By sampling at an incorrect rate, there may be significant steps/increments from one sample at a first sample time, and a second sample at a second sample time. As a result, the rate of change of the distance and/or velocity may appear to be greater than it actually is. These rates of change are represented by drawing a gradient line between where a trace is at a first sampling time and where the trace is at the next sampling time, i.e. between P1 and P2 or PV and P2. Using the second (insufficient) sampling rate the rate of change in the distance is misrepresented by a steep gradient of line X. The more appropriate first sampling rate (at time P2 with reference to PV) results in a shallower gradient shown by line X'. A similar illustration is given, with respect to speed by lines Y and Y'.

These rates of change (i.e. the additional inferred information) could be used to determine 1) what was the likely event which caused the most recent changes, and 2) on the basis of these events, what is the most likely trend for the immediate future. However, if the rates of change are grossly wrong, as is possible when sampling at the wrong rate, this additional information is not helpful in making improved decisions, and could potentially lead to the wrong decisions being made.
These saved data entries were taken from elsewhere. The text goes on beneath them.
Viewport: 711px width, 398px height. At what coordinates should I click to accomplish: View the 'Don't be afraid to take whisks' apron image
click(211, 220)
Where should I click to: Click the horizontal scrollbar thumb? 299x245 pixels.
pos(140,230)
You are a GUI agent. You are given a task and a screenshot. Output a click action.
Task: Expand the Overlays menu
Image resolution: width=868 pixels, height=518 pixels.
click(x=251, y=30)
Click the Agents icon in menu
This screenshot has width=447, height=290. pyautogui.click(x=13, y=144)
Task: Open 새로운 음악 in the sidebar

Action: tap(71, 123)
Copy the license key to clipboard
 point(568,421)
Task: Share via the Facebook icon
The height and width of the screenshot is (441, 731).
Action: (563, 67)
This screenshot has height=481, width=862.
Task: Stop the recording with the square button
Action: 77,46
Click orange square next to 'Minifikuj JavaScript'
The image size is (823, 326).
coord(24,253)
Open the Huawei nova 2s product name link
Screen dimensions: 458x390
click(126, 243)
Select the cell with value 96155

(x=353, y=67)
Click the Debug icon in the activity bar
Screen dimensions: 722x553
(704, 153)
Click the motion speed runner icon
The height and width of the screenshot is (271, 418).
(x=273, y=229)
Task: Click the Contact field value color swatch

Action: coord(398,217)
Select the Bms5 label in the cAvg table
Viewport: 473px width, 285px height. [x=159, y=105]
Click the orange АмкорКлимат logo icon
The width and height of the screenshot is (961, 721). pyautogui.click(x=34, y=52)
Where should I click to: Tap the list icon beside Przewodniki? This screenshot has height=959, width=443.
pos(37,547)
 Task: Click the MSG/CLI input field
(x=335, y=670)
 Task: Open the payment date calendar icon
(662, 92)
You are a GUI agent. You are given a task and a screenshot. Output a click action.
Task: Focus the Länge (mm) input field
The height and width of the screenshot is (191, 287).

By sampling at an appropriate rate, the expert system can monitor more closely the trends which the car is experiencing and better informed decisions can be made as a result. This is because, by sampling at an appropriate rate, the rates of change (gradients) relating to current trends in velocity and distance can be more readily resolved, as shown by lines Z. This information is not resolvable if sampling at an incorrect rate. By assessing these rates of change on an ongoing basis, a better assessment of the future trends can be identified and used in the automated decision making process.

A person skilled in the art will appreciate that the Nyquist theorem dictates the minimum sampling frequency, as being twice the bandwidth of the channel carrying the signal being sampled. The exchanges typically publish market data as orders are entered into the market by various traders/market participants. This could be in the order of one update/hour or tens or even hundreds of updates/second. The expert system is arranged to 'read' or sample the information as it is produced by the exchange. This has the advantage that the expert system is able to determine the make-up of the market at a high-resolution which would not otherwise be possible.

A block diagram of the functional components that are found within the automated decision making module 50 is shown in Figure 6.

As shown the automated decision making module 50 comprises a decision logic module 100, a decision execution module 102, and a data monitor 104. The decision logic module 100 utilises one or more logical algorithms to decide on the basis of i) the current risk category, ii) the expanded data set and iii) the user requirements, whether the user's requirements/instructions should be executed at the present time.

In the first embodiment, the quality of the market, with reference to a particular order, is determined such that the quality of the market for an order is given a score of being low or high. In order to determine the score, the decision-making module takes inputs of the trader's specified risk category, the expanded data set (i.e. enhanced market data) and the order data.

The score determined by the decision logic module 100 is passed to the decision execution module 102, which transmits an output signal 106, relating to the decision, to an interface of the current exchange, for transmission to the current exchange 2 for execution.

Risk is inherently difficult to quantify because it is variable depending on different conditions/situations. However, the inventors have appreciated that it is possible to categorise risk into an appropriate category that best matches the user's attitude to risk or the conditions/situations which give rise to the risk.

As described above, risk categories may be predetermined or may be user defined. A current risk category may be entered via the input/output module 44. Alternatively, the current risk category may be determined by additional measurable parameters.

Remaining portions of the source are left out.